Aim of the task: Pick up the article about the shooting at a high school football game in Mobile, Alabama, and keep writing it from the point where it stops.

Text:
*** Begin section ***

Games are supposed to be fun, and team building, not a stage for parents to live out their version of Fight Club.

About two weeks ago, at least 10 people were hurt after a shooting at the end of a high school football game in Mobile, Alabama.

Here’s what happened.

Officers were working at the match-up at the match-up between John L. LeFlore Magnet High School and Lillie B. Williamson High School when shots rang out late in the game.


Mobile Police Chief Lawrence Battiste said six people were shot at Ladd Peebles Stadium, which is a city-owned venue.

Another four people suffered various injuries, including one person who had a seizure after the incident.

The victims range in age from 15 to 18-years-old, according to the police chief. 


According to Mobile Fire-Rescue spokesman Steven Millhouse, five patients were hospitalized in critical condition, but their injuries were non-life-threatening. The conditions of the others have not yet been released.

The chief said he believes it all started with “beefs” on the streets. He said security footage is still being reviewed and witnesses are being interviewed.

“We treat this like an active shooter scenario,” Battiste said. “Our guys, when they heard shots rang out, they moved to the area.”

He said there was no “armed confrontation” when two were taken into custody. Police have not confirmed if the two taken into custody are the shooting suspects.

“It is my belief,” he said, “that we will make an arrest in this case.”

Battiste said this is why we need to be alert in public gatherings.

“It goes back to the idea that why are young people bringing this type of violence to public events?” Battiste said.

He said it should have been an enjoyable evening out for families.

“This is unacceptable for people to not to be able to come out and enjoy an event watching their children play at a football game and watching their children perform in the band.”

Mobile County Public Schools called the shooting “sad” and said the media should direct any questions to the police.

It comes almost a year to date after a shooting at a high school football game in Jacksonville, Fla., that left one person dead and two injured, officials said.

The shooting happened about 10 p.m. ET, 15 minutes after the game ended at Raines High School last August 25, where about 4,000 spectators attended, the Florida Times Union reported, citing Jacksonville authorities.

high school football game

One person was killed and two were injured during a shooting following a football game at Raines High School. (Screenshot News4Jax.)

*** End section ***

Supplied information:
*** Begin section ***

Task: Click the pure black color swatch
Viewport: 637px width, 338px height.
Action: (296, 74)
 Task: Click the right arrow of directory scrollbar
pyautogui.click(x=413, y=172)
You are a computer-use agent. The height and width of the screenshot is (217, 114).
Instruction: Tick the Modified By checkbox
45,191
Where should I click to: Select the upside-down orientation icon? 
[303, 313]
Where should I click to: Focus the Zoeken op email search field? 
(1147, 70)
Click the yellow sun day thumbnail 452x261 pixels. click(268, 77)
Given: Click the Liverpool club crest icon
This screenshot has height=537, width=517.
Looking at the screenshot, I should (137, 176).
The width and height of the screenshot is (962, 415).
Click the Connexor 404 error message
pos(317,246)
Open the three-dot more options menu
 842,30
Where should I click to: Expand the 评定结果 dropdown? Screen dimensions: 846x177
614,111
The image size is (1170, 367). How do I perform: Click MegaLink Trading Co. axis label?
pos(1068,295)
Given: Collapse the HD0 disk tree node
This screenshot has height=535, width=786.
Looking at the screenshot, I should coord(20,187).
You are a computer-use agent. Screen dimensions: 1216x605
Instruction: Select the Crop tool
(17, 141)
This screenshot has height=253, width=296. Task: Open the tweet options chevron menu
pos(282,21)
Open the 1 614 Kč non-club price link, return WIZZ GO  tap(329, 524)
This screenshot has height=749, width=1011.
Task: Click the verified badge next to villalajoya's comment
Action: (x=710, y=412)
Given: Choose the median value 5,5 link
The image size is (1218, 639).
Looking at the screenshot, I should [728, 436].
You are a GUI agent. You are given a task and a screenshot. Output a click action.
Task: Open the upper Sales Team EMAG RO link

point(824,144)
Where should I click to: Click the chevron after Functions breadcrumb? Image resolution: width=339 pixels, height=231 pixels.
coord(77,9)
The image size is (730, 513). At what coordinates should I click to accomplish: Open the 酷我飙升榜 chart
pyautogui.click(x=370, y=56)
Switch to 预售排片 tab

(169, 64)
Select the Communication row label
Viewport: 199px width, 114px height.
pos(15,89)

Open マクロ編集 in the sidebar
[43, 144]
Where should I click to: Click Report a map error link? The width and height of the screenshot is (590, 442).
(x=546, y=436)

*** End section ***

Answer area:
About three-quarters of the crowd was gone by the time the gunfire erupted, according to the paper.

Authorities said they had one suspect in custody, the identity is undisclosed.

“The best information we have so far is that we have a single black male shooter, and we are working to get a more refined description,” Jacksonville Sheriff’s Office director Ron Lendvay said, according to the report.

During the game some disturbances and fights took place among the spectators, but Lendvay said it was too soon to determine if those confrontations were related to the shooting.

The stadium for the Raines-versus-Lee High School game was placed on lockdown as security personnel worked to keep the remaining fans and players safe, Jacksonville’s WJXT-TV reported.

“It is shocking. I was actually here, at the game. It was a great game and for it to end in violence like this is just unfortunate, and quite frankly, we should all be saying unacceptable.”

– Superintendent Diana Greene

The victims’ names were not released. The fatality was reportedly a young adult male and the injured people were teenagers, one boy and one girl, police said.

“It is shocking. I was actually here, at the game,” Superintendent Diana Greene told the Times Union. “It was a great game and for it to end in violence like this is just unfortunate, and quite frankly, we should all be saying unacceptable.”

The superintendent said everyone coming into the game had to undergo a magnetic detector wand search and that security inside the game area was tight.

“This is a community issue,” Greene said. “I need parents, students to stand up. If you see something, say something.”

That shooting followed by one week a shooting at a high school football game in Palm Beach County, Fla., where two adults were wounded.